§ What the task requires: Transcribe only the lines of the listing below from the one holding "Task: Open the Theme menu" through the one holding "The image size is (575, 424).", inclusive, without any change.

§ Available records:
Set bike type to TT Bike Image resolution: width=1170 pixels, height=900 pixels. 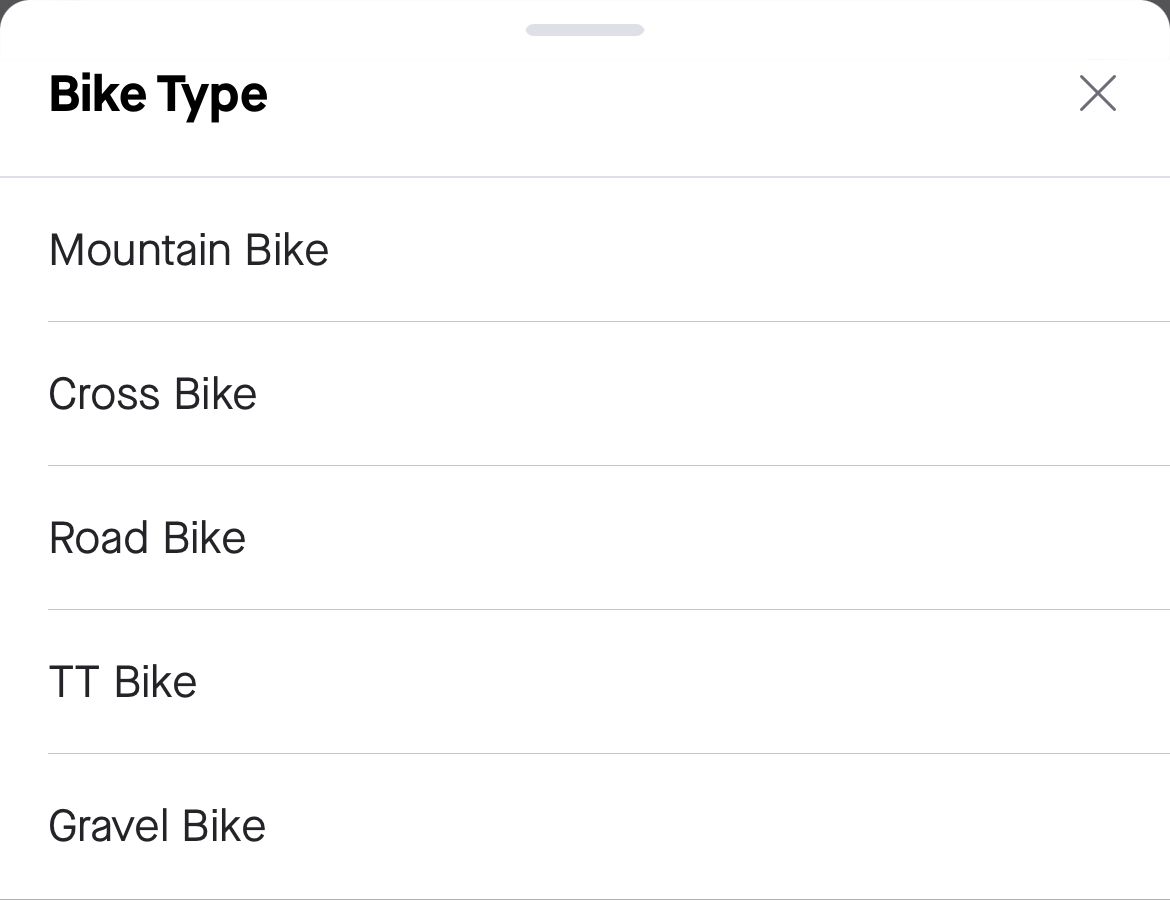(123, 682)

==

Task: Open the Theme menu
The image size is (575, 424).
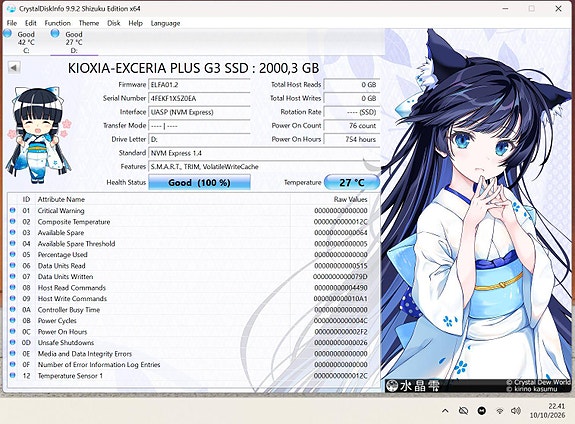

---

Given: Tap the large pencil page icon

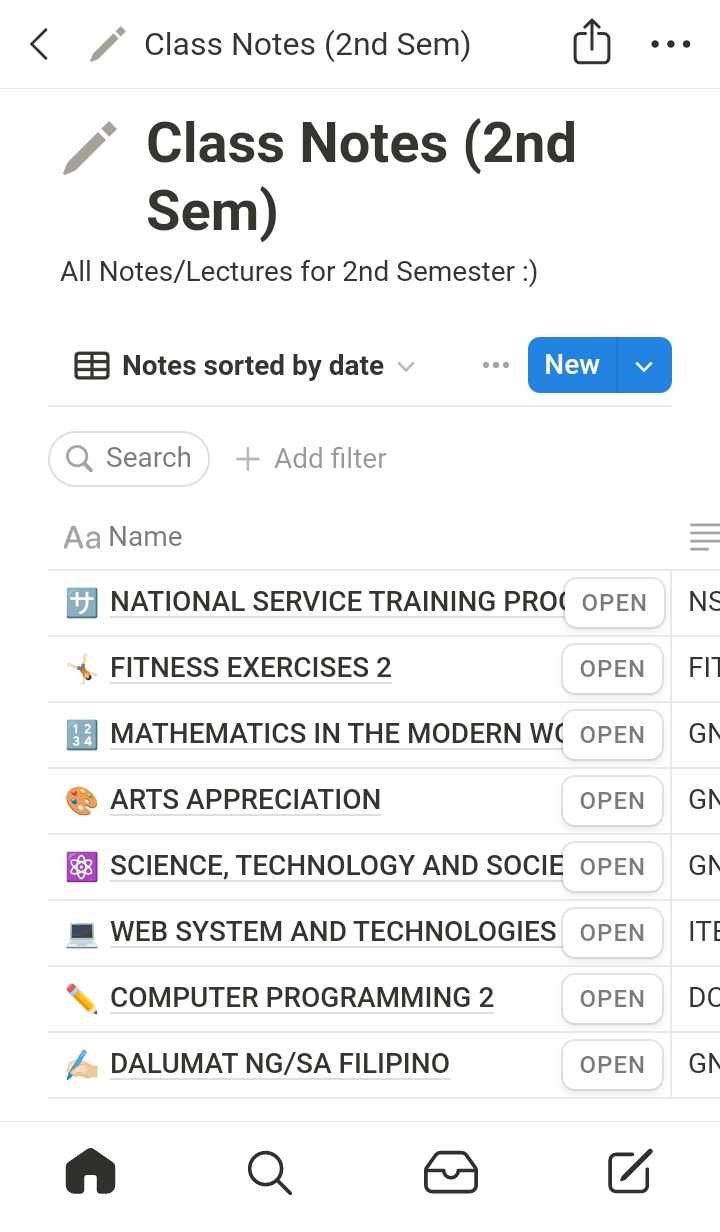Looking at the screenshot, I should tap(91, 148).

§ Answer for this exercise:
Task: Open the Theme menu
The image size is (575, 424).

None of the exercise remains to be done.